> _TU OBJETIVO_
Contesta con datos del texto sobre Los fabulosos Frank:
1. ¿Hace cuánto tiempo llegó Los fabulosos Frank?
2. ¿A qué distancia y dónde viven las dos familias?
3. ¿Dónde viven las abuelas?

> _TEXTO DE LECTURA_
—————

Fue hace justo un lustro, cuando nos llegó aquella deslumbrante e inolvidable carta de presentación que fue Los fabulosos Frank, la memoria de una familia diferente a todas. No es que fuera singular o directamente excéntrica, que también; es que rozaba lo inaudito. Nos la creemos porque es real. Si nos la cuenta en una ficción cerramos el libro por poco creíble. Merece la pena recordarlo y hacerlo de su mano, tal y como él y sus hermanos lo recitaban cuando tenían que explicar a los extraños ese totum revolutum en el que crecieron:
“Un hermano y una hermana se casaron con un hermano y una hermana.
Como la pareja mayor no tiene hijos, la menor le presta los suyos.
Las dos familias viven a tres manzanas de distancia, en Laurel Canyon.
Y las abuelas viven juntas en un apartamento al pie de la colina”.

—————

> _LISTADO DE DATOS_

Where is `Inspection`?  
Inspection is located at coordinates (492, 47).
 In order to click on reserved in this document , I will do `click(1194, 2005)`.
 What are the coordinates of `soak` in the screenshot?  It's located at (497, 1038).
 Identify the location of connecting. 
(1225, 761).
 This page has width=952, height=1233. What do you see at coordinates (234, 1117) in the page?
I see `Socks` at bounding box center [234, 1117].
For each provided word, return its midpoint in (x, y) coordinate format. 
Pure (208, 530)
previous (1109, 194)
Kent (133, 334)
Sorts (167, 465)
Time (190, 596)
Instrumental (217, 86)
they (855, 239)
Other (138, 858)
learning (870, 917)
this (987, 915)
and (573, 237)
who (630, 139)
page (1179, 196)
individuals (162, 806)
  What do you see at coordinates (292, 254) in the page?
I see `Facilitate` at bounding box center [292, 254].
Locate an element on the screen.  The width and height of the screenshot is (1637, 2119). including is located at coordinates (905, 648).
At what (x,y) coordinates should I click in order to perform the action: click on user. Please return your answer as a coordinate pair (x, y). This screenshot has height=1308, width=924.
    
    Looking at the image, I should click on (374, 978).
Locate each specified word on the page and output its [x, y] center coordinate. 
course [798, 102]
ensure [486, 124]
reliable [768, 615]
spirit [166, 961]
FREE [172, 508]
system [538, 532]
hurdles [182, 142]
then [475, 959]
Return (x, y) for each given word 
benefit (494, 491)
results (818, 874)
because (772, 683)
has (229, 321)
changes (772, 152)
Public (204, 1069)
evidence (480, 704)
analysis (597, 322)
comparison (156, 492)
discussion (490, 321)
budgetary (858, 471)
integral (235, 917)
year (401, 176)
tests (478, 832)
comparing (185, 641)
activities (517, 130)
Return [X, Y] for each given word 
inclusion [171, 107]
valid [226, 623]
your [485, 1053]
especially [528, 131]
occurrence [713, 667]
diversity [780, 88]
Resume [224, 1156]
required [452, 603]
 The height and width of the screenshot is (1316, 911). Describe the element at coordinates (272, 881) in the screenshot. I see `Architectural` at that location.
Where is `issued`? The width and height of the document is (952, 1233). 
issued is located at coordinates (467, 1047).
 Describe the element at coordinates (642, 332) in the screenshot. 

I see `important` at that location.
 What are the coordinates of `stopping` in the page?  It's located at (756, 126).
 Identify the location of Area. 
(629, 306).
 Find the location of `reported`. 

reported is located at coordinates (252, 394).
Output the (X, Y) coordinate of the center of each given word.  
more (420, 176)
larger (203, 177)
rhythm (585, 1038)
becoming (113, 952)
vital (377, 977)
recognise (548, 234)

—————

> _EJERCICIO RESUELTO_
1. Hace justo un lustro.
2. A tres manzanas de distancia, en Laurel Canyon.
3. Juntas, en un apartamento al pie de la colina.